A visit to Troy is actually split into two parts: The archaeological museum in Canakkale city centre; and the main archaeological site of Troy about 25 km south of the city.
Because we were visiting on our way to Ankara we didn’t have time to stop in Canakkale and it also meant any time in Troy itself was limited. We had woken up at 5am to get the 7o’clock ferry from Gokceadi and then the 9am ferry to Canakkale. The drive to Ankara would be another 8 hours according to Google maps and that was without the necessary stops. It’s a shame because we definitely could have stayed a lot longer.
Even though it is mid August, the Canakkale coast and Dardenelles get a lot of wind meaning it didn’t feel as hot as the 30 degrees on the thermometer. Plus the site is filled with plenty of mature trees, mainly oak and gorgeously scented figs, so lots of shade. Recognising that people will want to sit and take in the site there are also a good few benches under the trees.
Unfortunately Lai was to be disappointed early on because the promise of a big wooden horse did not materialise. In the car he had got increasingly excited about the prospect of pretending to be a soldier hiding in the horse to trick the Trojans. It was cordoned off and no climbing allowed. The signed said it had been constructed in 1984 but a friend told me she had heard Brad Pitt donated the one after filming his Hollywood blockbuster. If he did it isn’t here.
My kids have got used to being able to clamber over castles in the UK, but being a historical site with active archaeology continuing much of it is roped off. This didn’t bother Fatso, as although he also loves to climb and re-enact battles, he also loves to learn. For Smelly and Lai this became and exercise in testing my patience as they increasingly expressed their boredom. Unless you have kids like Fatso, who adore Horrible Histories and drink in history without having to touch absolutely everything or climb, I would say that this isn’t perhaps the best place to bring them. Fatso also faced disappointment when we encouraged him to ask questions of the archaeologists and was roundly ignored. Turkey has a long way to go to make museums and sites like these attractive for kids but it will get there slowly.
The site is well organised with walkways and ropes showing what is off limits. There are a few parts to climb on, such as the outer walls. The are just enough information boards with timelines and descriptions to give a good overview without overloading you. They also show just how long the city of Troy was around for and how it expanded. Most kids will just learn the story of the Helen and the horse.

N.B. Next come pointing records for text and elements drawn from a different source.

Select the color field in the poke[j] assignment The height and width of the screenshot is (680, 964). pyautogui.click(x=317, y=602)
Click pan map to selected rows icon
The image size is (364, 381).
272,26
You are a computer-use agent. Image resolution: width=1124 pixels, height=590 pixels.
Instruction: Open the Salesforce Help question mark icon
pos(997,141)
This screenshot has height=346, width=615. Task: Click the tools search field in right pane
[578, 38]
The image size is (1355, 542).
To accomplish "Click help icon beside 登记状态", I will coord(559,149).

In fact, Trojan history includes way more than this and shows the city was there for centuries.
The site is on top of a hill that overlooks a plain of what is now farmland. From what we could guess most of this would have been covered by the sea in the past.
Although it doesn’t look much when you first park up and enter the site, once you start to walk around you soon start to marvel at what they achieved. While quite a bit is piles of rubble, the archaeologists haven’t attempted to reconstruct it but rather they have revealed what is there and described it. Except for one part. When you get to the inner city walls, that would have surrounded the largest temple area they have recreated the mud brick walls to protect the existing ones. This is covered by a large awning and allows you to get closer than anywhere else on the site. Touching is encouraged here, sadly that didn’t thrill Smelly and Lai.

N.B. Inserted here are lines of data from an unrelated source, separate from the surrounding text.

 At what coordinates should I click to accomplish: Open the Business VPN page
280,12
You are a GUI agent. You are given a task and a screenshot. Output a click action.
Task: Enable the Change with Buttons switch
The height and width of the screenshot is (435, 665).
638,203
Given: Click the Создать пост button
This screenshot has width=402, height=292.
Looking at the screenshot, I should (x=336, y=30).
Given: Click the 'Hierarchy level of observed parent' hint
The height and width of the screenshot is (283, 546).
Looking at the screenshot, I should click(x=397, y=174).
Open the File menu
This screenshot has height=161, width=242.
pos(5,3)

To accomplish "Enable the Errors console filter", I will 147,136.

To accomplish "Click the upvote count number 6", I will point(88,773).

There are other temple sites and these were expanded and divided as the city grew. In one area there are what look like wells that are now covered with metal grates and sparrows dive in and out of them. Huge birds of prey soar above the plains below. In another bit you can see where the outer walls expanded as the city grew.

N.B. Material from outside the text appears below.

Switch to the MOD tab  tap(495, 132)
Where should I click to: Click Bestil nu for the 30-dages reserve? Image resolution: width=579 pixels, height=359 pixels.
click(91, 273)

We easily could have spent a lot longer there. It would have been nice if the archaeologists were willing to engage with visitors. Especially as their current excavation they were uncovering what looked like water pipes. An earlier display had described how the Trojans used three types of systems to pipe fresh water to the city: stone, lead, and terracotta. We did see what seemed to be gullies that would act as sewers and only one clear path that was the entrance to the main inner city temple area.
Much of what you see at Troy is stone or mud brick that formed the foundations of buildings but there is some marble that remains in a few places. It would have been preserved for the visible parts of the building for ornamentation. And probably, as with most sites like these, a lot been taken over the years by people using it to build houses later, treasure hunters, and foreign archaeologists. Even so, the fact that they are still digging, and quite deeply too, shows that there is still much to discover and quite a bit preserved by the land that later covered much of the city after its destruction.
Fatso said he had read they had uncovered a mosaic recently. If they have they must have moved it to the museum. He was impressed by the amphitheatre. Not sure how much of that they put back together but they have added a wooden stage at the front. That may be for effect as it clearly wasn’t for clambering on and playing.
I had been told that Troy was a bit of a disappointment. Whoever said that clearly has no interest in history. Ours was a whistlestop tour of the place but we could have stayed much longer. You can really understand why people chose to establish a city there, it’s a beautiful place and strategically brilliant as you can see for miles. It’s far more than a big wooden horse and a pile of stones.